**Data shown:**
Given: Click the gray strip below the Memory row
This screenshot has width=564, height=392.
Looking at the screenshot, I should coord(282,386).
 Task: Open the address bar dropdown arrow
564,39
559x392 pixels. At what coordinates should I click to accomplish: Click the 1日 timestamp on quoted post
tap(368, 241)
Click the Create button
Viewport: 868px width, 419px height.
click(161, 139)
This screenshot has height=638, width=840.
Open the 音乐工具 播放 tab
---
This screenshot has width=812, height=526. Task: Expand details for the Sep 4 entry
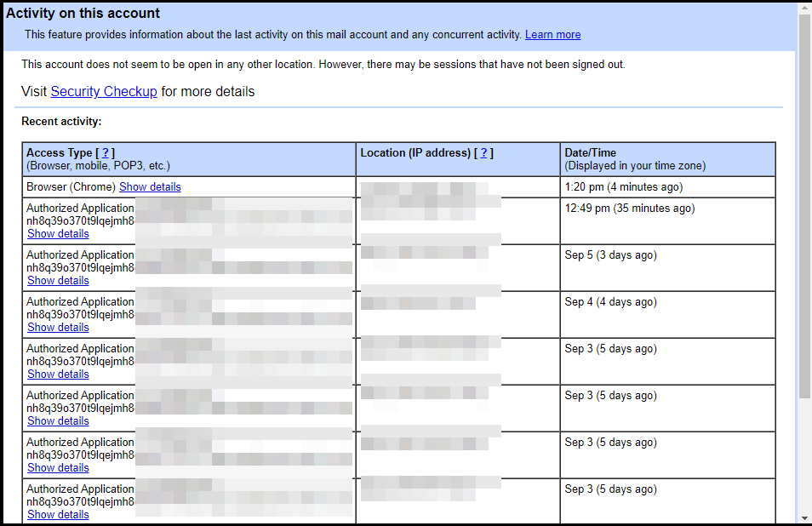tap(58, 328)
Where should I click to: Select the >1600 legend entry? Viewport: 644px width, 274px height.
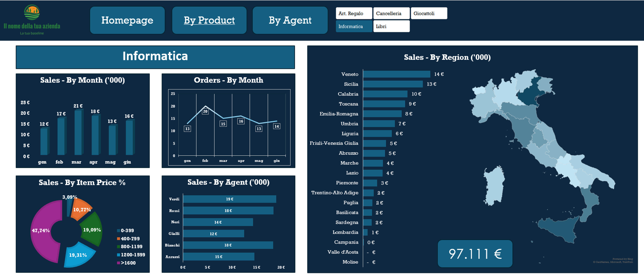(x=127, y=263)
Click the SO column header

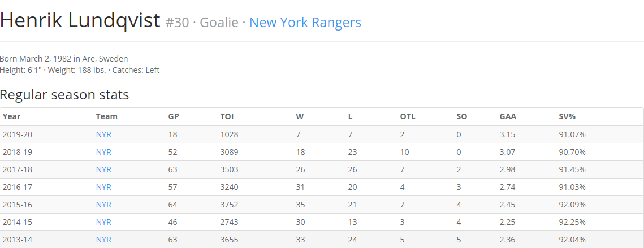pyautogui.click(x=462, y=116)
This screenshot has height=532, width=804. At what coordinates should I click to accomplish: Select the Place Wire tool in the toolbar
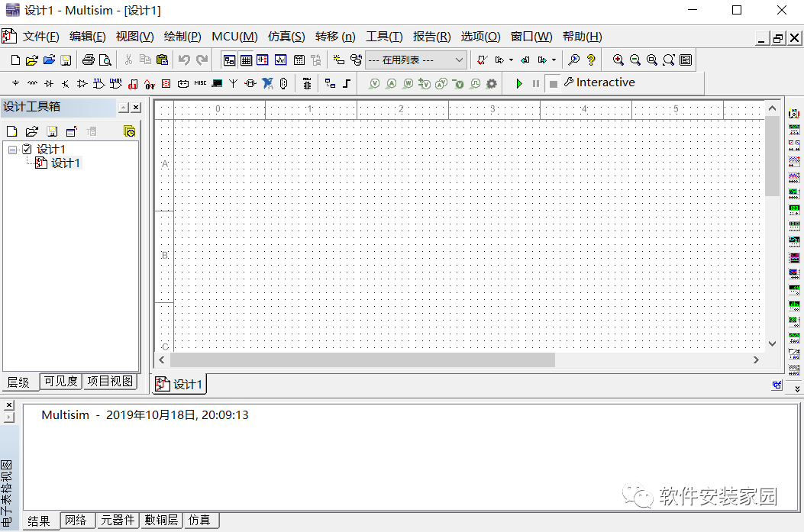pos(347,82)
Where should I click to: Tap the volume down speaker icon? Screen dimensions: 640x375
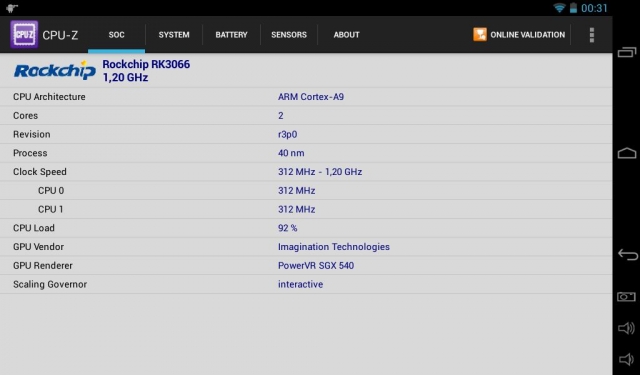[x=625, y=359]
==
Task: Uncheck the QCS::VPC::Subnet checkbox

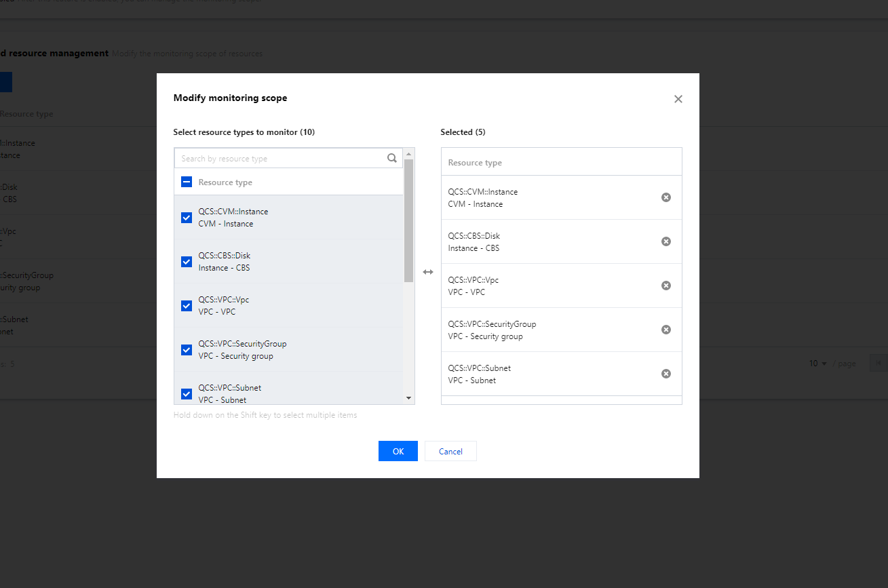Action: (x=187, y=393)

**Exercise:** Reproduce the entries above exactly, but only the lines between the line holding "Given: Click the" and the line holding "Open the 音乐工具 播放 tab", inclusive.

**Exercise answer:**
Given: Click the gray strip below the Memory row
This screenshot has width=564, height=392.
Looking at the screenshot, I should coord(282,386).
 Task: Open the address bar dropdown arrow
564,39
559x392 pixels. At what coordinates should I click to accomplish: Click the 1日 timestamp on quoted post
tap(368, 241)
Click the Create button
Viewport: 868px width, 419px height.
click(161, 139)
This screenshot has height=638, width=840.
Open the 音乐工具 播放 tab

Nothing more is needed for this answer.